> _EXCERPTED TEXT_:
Federal judge dismisses trial, contends ATF "created fictitious crime"

U.S. District Court Judge Manuel Real dismissed the ATF's case against three men whom he contends were enticed to commit a fictitious crime by the agency. (Photo credit: CSPAN)

U.S. District Court Judge Manuel Real dismissed the ATF’s case against three men whom he contends were enticed to commit a fictitious crime by the agency. (Photo credit: CSPAN)

A federal judge in California dismissed a case resulting from a Bureau of Alcohol, Tobacco, Firearms and Explosives’ investigation this month stating that the government “created the fictitious crime from whole cloth.”

U.S. District Court Judge Manuel Real heard the case involving Randy Garmon, Arturo Cortez, and Rene Flores, which included an alleged plot to rob a drug supplier’s ‘stash house,’ as USA Today reported.

However, the house in question was the site of an ATF sting and the alleged robbers’ contact and getaway car liaison was an undercover ATF agent.

All three plead guilty after their arrest in September and were awaiting sentencing from Real, who instead, dismissed the case.

According to court transcripts, the three defendants had been recruited by confidential informants, who were given $8,600 to “convince citizens to join the government’s scheme,” in Judge Reals’ words.

He further pointed out that none of the three men had a history of being involved in matters concerning guns, tax violations, or liquor that would have brought them under the ATF’s scrutiny. This was described by the federal judge in court as,” trolling poor neighborhoods to ensure and ensnare its poor citizens.”

Judge Real dismissed the U.S Attorney’s case against the three men, “for the government’s outrageous conduct,” and ordered their release in the May 12 hearing. He found that, in his opinion, there had been no crime to charge them with in the first place.

“The government created the fictitious crime from whole cloth,” said Real.

> _WORK ITEM 1_: In the ATF case article, how much money were the confidential informants given?
> _WORK ITEM 2_: Repeat the stretch of the ATF case article from "However, the house" through "dismissed the case.".
Rely only on the ATF case article.

> _EXTRACTED INFORMATION_:
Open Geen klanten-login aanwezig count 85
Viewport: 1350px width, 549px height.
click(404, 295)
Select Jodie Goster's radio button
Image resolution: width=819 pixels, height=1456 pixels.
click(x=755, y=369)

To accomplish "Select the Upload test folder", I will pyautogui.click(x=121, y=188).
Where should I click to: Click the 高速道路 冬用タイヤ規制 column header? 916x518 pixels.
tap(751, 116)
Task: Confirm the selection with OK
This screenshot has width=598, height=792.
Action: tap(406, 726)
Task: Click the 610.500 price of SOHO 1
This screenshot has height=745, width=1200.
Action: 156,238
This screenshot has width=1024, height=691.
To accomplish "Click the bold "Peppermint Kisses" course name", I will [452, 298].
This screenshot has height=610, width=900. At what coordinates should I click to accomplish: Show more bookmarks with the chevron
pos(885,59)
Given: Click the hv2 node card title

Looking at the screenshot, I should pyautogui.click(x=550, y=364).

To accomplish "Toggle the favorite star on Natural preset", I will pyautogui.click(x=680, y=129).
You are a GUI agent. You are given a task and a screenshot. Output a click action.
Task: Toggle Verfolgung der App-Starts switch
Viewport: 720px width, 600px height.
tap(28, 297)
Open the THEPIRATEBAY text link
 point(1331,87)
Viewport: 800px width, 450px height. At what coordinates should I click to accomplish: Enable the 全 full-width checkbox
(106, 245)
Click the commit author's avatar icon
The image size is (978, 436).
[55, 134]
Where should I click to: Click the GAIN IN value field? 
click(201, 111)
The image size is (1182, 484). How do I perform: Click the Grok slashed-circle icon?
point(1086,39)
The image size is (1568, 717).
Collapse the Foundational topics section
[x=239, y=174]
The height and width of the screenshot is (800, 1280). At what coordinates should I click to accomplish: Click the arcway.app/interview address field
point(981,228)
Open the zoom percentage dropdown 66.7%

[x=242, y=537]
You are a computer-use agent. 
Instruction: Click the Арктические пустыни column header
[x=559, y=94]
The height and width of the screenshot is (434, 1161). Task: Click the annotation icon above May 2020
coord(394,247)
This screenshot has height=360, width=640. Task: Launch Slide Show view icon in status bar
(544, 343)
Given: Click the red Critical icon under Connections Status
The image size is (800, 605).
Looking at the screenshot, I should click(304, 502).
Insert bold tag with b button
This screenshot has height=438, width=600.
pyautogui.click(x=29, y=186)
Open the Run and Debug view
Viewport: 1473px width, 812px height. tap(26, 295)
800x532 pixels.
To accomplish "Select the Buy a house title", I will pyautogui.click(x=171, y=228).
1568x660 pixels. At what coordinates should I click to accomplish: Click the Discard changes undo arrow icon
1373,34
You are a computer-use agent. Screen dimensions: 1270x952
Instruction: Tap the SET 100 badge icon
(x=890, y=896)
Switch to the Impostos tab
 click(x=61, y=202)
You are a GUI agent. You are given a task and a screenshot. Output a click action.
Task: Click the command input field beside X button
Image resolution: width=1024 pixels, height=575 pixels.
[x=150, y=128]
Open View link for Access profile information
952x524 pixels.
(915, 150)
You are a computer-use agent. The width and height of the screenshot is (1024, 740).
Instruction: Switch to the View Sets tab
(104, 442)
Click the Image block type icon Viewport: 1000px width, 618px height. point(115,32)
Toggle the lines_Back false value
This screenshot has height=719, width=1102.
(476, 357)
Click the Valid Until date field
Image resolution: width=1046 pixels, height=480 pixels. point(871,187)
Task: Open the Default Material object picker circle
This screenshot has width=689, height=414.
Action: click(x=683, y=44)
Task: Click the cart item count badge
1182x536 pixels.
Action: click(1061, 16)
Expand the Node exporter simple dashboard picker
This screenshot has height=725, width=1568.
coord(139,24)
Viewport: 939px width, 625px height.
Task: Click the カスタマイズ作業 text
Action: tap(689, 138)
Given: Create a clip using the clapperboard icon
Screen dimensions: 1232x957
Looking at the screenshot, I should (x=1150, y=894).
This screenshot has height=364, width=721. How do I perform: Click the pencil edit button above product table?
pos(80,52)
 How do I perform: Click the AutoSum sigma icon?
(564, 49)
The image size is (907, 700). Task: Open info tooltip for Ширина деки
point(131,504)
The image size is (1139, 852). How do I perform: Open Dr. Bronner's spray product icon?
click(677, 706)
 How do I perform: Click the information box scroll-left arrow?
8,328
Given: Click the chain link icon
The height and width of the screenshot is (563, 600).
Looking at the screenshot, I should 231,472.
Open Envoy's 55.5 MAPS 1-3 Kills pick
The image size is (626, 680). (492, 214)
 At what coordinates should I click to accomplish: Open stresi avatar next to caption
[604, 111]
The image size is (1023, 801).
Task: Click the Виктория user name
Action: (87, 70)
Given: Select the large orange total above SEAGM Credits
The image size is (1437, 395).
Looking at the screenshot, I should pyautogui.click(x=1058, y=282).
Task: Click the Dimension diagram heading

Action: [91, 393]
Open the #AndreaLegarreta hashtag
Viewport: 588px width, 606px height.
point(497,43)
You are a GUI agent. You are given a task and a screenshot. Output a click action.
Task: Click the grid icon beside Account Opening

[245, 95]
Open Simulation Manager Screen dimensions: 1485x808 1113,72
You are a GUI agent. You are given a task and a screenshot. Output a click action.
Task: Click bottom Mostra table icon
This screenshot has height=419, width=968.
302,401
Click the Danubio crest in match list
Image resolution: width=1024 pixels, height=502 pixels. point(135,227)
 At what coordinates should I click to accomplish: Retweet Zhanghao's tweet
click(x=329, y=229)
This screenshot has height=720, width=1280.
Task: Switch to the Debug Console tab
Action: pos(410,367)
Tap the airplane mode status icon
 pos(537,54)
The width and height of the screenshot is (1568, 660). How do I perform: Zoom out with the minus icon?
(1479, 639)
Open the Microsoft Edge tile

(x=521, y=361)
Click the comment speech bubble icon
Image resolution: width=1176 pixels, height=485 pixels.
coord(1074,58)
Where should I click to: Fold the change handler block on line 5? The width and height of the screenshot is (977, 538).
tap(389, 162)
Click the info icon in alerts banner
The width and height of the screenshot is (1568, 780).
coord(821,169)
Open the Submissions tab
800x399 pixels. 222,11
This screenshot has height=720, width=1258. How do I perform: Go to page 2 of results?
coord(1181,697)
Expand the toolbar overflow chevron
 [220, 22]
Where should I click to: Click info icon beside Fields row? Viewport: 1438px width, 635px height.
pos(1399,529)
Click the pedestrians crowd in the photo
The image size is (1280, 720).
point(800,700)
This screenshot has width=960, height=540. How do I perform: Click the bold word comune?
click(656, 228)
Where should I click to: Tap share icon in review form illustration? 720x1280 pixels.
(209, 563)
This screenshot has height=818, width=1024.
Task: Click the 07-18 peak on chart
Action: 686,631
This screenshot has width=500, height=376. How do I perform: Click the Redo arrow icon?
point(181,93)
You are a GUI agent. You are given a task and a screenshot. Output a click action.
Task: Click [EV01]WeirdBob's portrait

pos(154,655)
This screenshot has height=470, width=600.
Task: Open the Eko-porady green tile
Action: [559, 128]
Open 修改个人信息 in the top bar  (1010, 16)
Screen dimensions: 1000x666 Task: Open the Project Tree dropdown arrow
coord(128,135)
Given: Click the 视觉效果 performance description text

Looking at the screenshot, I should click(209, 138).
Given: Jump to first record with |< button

> _EXERCISE ANSWER 1_: $8,600

> _EXERCISE ANSWER 2_:
However, the house in question was the site of an ATF sting and the alleged robbers’ contact and getaway car liaison was an undercover ATF agent.

All three plead guilty after their arrest in September and were awaiting sentencing from Real, who instead, dismissed the case.